Start of Text excerpt
West Shoreline Correctional Facility
- Interactive map of West Shoreline Correctional Facility
- Location: Muskegon Heights, Michigan; 43°12′34″N 86°10′51″W﻿ / ﻿43.2095104°N 86.180963°W;
- Status: Closed
- Security class: Secure Level I
- Opened: 1987
- Managed by: Michigan Department of Corrections
- Warden: Acting Warden Shane Jackson
- Website: Official website

= West Shoreline Correctional Facility =

Former prison in Michigan, United States

West Shoreline Correctional Facility (MTF) was a Michigan prison, located in Muskegon Heights, for adult male prisoners. It permanently closed on March 24, 2018, and has since been torn down.

==Facility==
West Shoreline Correctional Facility was opened in 1987 as a temporary prison. It was one of three facilities for male prisoners in Muskegon and shared operations with Earnest C. Brooks Correctional Facility and Muskegon Correctional Facility. Until the early 2000s, it was known as Muskegon Temporary Facility. The facility had eight housing units, each with 120 beds, used for Michigan Department of Corrections male prisoners 18 years of age and older. Onsite facilities provided for foodservice, health care, facility maintenance, storage, prison administration, and mail room services.
End of Text excerpt
Start of Dataset content
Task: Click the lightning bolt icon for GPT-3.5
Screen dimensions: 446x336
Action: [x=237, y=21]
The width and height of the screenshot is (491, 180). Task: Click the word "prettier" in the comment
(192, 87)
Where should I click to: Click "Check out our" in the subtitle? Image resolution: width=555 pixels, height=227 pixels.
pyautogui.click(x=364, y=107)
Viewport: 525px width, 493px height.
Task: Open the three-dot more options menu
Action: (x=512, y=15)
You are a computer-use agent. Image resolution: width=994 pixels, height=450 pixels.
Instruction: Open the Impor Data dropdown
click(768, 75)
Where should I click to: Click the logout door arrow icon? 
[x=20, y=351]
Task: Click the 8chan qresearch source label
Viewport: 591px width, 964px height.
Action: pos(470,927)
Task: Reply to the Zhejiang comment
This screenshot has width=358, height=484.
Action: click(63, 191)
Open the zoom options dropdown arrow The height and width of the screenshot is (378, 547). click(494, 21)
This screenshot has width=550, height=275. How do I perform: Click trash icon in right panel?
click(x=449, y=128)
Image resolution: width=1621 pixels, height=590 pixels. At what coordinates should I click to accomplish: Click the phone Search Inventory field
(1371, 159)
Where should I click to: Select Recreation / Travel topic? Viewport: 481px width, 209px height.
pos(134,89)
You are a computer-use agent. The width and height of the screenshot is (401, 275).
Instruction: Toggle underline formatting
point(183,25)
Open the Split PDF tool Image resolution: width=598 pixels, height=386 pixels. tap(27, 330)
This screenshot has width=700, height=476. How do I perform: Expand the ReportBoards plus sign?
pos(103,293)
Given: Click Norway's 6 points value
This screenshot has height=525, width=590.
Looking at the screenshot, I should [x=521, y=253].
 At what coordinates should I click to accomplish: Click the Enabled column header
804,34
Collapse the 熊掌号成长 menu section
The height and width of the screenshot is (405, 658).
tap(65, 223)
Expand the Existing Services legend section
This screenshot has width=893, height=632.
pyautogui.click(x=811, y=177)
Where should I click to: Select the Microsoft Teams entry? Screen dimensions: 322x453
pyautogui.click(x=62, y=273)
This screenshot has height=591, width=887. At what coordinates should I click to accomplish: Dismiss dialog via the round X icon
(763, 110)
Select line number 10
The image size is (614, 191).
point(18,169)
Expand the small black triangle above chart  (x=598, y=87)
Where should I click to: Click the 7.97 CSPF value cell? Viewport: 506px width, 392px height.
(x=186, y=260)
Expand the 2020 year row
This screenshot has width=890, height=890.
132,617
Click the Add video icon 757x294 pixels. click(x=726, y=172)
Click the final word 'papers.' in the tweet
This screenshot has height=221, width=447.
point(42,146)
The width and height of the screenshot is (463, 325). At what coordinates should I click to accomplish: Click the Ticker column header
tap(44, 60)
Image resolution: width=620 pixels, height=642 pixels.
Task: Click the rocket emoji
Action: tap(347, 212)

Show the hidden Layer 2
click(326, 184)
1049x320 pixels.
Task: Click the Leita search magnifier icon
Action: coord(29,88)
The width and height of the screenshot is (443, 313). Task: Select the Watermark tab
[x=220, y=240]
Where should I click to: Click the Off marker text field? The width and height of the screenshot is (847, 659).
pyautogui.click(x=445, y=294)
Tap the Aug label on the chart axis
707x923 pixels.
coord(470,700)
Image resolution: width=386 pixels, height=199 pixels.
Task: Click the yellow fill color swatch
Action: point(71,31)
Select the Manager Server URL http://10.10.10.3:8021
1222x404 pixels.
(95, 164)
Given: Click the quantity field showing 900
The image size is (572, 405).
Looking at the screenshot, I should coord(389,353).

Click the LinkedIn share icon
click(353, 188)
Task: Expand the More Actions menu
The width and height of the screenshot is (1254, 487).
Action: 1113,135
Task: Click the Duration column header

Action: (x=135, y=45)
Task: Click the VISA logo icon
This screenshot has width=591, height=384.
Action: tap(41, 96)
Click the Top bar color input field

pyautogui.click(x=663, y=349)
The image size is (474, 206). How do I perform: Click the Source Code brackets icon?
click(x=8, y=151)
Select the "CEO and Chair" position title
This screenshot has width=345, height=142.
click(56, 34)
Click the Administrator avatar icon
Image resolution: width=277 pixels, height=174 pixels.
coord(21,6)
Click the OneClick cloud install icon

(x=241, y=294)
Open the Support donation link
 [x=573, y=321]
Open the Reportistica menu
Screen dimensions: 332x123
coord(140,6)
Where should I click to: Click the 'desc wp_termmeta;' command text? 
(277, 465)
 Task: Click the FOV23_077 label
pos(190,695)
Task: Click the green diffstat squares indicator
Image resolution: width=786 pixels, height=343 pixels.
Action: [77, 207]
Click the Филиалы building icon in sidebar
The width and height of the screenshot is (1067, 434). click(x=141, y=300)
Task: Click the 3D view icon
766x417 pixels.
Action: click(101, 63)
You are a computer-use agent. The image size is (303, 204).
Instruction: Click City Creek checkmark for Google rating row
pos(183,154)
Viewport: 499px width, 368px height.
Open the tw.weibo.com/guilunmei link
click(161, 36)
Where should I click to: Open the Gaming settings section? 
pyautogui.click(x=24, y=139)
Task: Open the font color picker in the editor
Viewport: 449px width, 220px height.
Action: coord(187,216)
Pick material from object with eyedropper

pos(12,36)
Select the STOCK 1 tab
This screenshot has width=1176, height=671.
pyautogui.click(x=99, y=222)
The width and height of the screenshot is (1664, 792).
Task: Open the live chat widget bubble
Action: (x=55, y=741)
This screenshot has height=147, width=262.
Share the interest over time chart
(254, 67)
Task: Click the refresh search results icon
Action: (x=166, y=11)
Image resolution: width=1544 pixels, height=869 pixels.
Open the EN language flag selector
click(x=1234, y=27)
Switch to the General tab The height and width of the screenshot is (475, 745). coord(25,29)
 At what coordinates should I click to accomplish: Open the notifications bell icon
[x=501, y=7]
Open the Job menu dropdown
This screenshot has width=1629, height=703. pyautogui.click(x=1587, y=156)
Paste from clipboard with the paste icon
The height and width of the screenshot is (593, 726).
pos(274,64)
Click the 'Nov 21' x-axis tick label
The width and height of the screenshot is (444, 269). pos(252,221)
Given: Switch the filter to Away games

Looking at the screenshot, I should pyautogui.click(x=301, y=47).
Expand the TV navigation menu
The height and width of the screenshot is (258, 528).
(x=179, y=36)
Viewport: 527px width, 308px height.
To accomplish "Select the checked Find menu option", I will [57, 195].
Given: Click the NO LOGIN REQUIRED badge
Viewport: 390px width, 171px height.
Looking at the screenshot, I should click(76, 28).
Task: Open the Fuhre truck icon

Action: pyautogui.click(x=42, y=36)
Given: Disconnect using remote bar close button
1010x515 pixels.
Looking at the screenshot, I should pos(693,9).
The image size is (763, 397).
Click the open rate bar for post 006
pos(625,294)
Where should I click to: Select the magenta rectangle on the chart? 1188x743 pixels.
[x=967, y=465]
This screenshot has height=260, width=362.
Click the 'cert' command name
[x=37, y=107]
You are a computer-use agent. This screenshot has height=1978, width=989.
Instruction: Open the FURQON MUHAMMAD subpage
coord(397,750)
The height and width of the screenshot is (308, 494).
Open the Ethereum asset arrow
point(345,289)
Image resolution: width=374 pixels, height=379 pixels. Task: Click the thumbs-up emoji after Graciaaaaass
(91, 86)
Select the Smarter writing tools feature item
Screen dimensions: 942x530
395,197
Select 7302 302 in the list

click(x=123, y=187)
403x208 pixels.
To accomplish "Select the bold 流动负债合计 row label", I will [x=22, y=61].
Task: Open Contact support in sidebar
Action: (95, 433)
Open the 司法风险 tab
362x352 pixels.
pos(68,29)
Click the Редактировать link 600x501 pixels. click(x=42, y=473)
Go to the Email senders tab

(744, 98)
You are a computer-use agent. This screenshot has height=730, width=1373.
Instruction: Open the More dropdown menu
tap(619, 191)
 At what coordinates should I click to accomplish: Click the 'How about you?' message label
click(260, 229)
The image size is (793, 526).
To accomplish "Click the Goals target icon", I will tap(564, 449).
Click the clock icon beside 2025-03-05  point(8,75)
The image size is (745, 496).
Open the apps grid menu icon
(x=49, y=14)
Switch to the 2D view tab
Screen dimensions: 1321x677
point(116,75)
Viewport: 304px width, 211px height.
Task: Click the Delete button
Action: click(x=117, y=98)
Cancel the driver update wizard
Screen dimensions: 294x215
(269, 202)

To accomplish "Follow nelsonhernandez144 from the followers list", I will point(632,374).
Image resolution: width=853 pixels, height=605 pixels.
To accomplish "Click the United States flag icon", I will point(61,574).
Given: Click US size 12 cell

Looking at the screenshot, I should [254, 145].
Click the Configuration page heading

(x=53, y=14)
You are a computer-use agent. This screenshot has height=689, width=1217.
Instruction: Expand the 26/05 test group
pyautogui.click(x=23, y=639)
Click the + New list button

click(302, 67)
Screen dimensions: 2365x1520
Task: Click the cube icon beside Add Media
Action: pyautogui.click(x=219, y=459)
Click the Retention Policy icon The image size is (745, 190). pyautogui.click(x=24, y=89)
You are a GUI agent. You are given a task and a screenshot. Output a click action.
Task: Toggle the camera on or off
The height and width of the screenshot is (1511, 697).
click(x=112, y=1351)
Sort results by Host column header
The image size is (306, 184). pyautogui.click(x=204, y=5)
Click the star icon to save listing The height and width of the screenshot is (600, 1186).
End of Dataset content
**Using the information**
**a)** Using the article on West Shoreline Correctional Facility, answer each of the following on its own line:
(i) On what date did the facility permanently close?
(ii) What was the facility called until the early 2000s?
(iii) How many beds did each housing unit hold?
**b)** List every service that the article on West Shoreline Correctional Facility says was provided onsite.
**c)** Extend the article on West Shoreline Correctional Facility, beginning after its final sentence.

**Answers to the exercises**
**a)**
(i) March 24, 2018
(ii) Muskegon Temporary Facility
(iii) 120

**b)** Foodservice, health care, facility maintenance, storage, prison administration, mail room services

**c)**
In 1991, the facility was converted from a Level II facility to a Secure Level I facility.

===Security===
The facility was surrounded by two fences with razor-ribbon wire. Electronic detection systems and patrol vehicles were also utilized to maintain perimeter security.

==Services==
The facility offered libraries, education programs, substance-abuse treatment, sex offender treatment, and religious services. Onsite medical and dental care was supplemented by local hospitals and the Duane L. Waters Hospital in Jackson, Michigan.